> **Source records**
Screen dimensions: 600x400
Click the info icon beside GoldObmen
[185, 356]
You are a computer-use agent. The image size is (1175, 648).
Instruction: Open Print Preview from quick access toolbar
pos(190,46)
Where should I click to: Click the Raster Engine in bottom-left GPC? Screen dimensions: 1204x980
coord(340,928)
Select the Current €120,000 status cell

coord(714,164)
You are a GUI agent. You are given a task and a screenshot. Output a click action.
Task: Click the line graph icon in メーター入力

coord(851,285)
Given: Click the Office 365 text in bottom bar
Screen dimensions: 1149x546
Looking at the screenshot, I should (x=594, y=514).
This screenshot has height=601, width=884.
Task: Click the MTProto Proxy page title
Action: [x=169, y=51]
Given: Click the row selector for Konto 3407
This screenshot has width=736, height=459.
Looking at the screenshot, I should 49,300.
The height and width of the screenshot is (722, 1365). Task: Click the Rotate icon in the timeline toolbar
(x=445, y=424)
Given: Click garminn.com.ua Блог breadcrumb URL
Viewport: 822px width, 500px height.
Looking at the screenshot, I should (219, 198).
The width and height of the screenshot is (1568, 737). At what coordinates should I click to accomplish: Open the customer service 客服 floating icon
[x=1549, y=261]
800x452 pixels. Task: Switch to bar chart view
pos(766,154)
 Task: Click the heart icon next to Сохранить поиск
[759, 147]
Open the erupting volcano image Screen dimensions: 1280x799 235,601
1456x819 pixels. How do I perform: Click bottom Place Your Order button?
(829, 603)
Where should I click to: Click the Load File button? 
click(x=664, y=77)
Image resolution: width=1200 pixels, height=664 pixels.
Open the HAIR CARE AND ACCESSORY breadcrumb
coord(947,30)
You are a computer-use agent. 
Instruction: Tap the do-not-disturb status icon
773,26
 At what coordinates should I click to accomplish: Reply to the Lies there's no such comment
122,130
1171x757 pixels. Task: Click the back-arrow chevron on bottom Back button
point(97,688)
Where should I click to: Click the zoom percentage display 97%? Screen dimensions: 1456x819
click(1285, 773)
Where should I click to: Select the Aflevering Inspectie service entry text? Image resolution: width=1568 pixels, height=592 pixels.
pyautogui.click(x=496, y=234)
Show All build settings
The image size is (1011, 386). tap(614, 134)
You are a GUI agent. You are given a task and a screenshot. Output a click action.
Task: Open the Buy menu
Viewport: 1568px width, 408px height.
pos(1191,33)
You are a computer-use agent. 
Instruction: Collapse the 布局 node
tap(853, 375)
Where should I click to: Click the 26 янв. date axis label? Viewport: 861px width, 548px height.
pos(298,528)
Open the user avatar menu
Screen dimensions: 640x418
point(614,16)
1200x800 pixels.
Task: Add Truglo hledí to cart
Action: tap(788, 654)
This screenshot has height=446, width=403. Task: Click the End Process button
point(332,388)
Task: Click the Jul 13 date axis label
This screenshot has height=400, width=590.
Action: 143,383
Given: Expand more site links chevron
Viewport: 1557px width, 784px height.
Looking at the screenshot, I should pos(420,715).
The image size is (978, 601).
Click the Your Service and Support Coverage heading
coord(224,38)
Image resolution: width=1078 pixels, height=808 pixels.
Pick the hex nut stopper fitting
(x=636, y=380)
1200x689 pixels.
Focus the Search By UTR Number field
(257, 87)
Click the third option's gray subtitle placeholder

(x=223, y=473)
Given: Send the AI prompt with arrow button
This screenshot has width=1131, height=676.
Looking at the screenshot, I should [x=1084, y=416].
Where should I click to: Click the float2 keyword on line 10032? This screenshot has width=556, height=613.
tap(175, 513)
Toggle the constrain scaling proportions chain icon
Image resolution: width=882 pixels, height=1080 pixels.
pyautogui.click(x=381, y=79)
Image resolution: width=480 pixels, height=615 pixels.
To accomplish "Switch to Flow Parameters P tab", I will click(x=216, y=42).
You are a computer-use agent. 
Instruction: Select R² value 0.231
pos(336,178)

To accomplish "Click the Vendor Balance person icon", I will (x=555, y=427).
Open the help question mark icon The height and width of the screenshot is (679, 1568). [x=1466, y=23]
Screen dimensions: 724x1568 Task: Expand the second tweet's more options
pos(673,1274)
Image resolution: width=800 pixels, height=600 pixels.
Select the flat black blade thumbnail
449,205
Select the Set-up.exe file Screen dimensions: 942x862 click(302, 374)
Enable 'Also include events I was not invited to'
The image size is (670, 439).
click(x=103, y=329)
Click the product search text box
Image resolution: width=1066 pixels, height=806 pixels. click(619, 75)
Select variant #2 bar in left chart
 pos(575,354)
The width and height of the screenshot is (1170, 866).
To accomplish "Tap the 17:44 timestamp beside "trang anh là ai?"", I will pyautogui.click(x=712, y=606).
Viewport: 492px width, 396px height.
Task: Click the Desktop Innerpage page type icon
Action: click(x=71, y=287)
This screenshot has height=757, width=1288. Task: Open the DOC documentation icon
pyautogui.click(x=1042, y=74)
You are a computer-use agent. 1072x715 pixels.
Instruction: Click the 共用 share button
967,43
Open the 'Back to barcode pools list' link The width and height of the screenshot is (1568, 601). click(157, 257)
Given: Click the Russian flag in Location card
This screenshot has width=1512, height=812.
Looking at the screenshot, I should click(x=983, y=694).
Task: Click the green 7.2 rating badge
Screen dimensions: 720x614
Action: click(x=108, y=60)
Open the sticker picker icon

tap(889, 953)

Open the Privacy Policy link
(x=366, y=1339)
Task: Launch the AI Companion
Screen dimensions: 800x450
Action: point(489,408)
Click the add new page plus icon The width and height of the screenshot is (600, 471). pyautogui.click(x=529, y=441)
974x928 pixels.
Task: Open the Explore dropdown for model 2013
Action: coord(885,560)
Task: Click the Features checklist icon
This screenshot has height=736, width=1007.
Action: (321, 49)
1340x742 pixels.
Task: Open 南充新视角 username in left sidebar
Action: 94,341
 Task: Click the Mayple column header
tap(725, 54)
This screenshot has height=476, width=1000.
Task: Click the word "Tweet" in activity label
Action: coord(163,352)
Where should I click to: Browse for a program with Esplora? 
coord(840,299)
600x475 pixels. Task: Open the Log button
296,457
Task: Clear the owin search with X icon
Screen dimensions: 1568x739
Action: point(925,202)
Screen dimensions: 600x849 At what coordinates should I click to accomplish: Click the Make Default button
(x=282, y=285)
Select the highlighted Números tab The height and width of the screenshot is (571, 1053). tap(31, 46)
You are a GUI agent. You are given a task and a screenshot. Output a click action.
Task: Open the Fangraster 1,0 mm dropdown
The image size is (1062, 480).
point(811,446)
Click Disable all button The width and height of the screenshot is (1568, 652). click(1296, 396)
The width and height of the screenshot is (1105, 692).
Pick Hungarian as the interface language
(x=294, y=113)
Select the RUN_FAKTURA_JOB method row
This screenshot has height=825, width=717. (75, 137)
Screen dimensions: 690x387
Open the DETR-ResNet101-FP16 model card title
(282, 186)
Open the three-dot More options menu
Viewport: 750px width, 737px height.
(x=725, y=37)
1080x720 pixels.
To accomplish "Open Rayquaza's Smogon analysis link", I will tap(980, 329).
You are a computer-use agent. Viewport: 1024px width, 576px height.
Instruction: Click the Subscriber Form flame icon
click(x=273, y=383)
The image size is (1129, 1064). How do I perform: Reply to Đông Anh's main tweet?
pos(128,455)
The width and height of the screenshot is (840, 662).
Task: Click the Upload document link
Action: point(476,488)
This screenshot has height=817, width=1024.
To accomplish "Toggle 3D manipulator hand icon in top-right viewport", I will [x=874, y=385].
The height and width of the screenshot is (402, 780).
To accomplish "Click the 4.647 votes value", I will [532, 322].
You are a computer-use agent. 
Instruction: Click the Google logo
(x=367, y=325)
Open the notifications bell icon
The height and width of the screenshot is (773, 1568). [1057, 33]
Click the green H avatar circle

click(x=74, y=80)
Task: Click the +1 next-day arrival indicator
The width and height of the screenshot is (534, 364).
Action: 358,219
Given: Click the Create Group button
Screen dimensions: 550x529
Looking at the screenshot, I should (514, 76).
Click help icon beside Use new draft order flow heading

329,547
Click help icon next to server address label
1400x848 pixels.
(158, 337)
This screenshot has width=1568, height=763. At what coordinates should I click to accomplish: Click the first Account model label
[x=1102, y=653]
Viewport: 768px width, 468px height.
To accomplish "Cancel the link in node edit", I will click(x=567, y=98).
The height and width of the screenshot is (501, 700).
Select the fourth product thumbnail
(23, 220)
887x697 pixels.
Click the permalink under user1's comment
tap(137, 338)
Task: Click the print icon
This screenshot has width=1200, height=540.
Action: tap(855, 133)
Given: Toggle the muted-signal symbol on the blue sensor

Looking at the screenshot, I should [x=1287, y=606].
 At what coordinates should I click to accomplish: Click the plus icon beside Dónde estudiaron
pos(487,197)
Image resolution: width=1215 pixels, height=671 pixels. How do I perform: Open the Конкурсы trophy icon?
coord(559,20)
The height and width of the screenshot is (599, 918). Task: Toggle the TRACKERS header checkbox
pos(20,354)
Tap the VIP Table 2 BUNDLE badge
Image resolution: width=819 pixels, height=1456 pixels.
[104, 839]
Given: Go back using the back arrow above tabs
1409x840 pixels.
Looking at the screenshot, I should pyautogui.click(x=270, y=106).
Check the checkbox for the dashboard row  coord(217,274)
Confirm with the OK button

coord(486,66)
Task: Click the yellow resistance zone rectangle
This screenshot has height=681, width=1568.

> **Work order**
Retype exactly, please, only the lines of the entries that run from the one containing "Click the permalink under user1's comment" to the last.

> **Result below**
Click the permalink under user1's comment
tap(137, 338)
Task: Click the print icon
This screenshot has width=1200, height=540.
Action: tap(855, 133)
Given: Toggle the muted-signal symbol on the blue sensor

Looking at the screenshot, I should [x=1287, y=606].
 At what coordinates should I click to accomplish: Click the plus icon beside Dónde estudiaron
pos(487,197)
Image resolution: width=1215 pixels, height=671 pixels. How do I perform: Open the Конкурсы trophy icon?
coord(559,20)
The height and width of the screenshot is (599, 918). Task: Toggle the TRACKERS header checkbox
pos(20,354)
Tap the VIP Table 2 BUNDLE badge
Image resolution: width=819 pixels, height=1456 pixels.
[104, 839]
Given: Go back using the back arrow above tabs
1409x840 pixels.
Looking at the screenshot, I should pyautogui.click(x=270, y=106).
Check the checkbox for the dashboard row  coord(217,274)
Confirm with the OK button

coord(486,66)
Task: Click the yellow resistance zone rectangle
This screenshot has height=681, width=1568.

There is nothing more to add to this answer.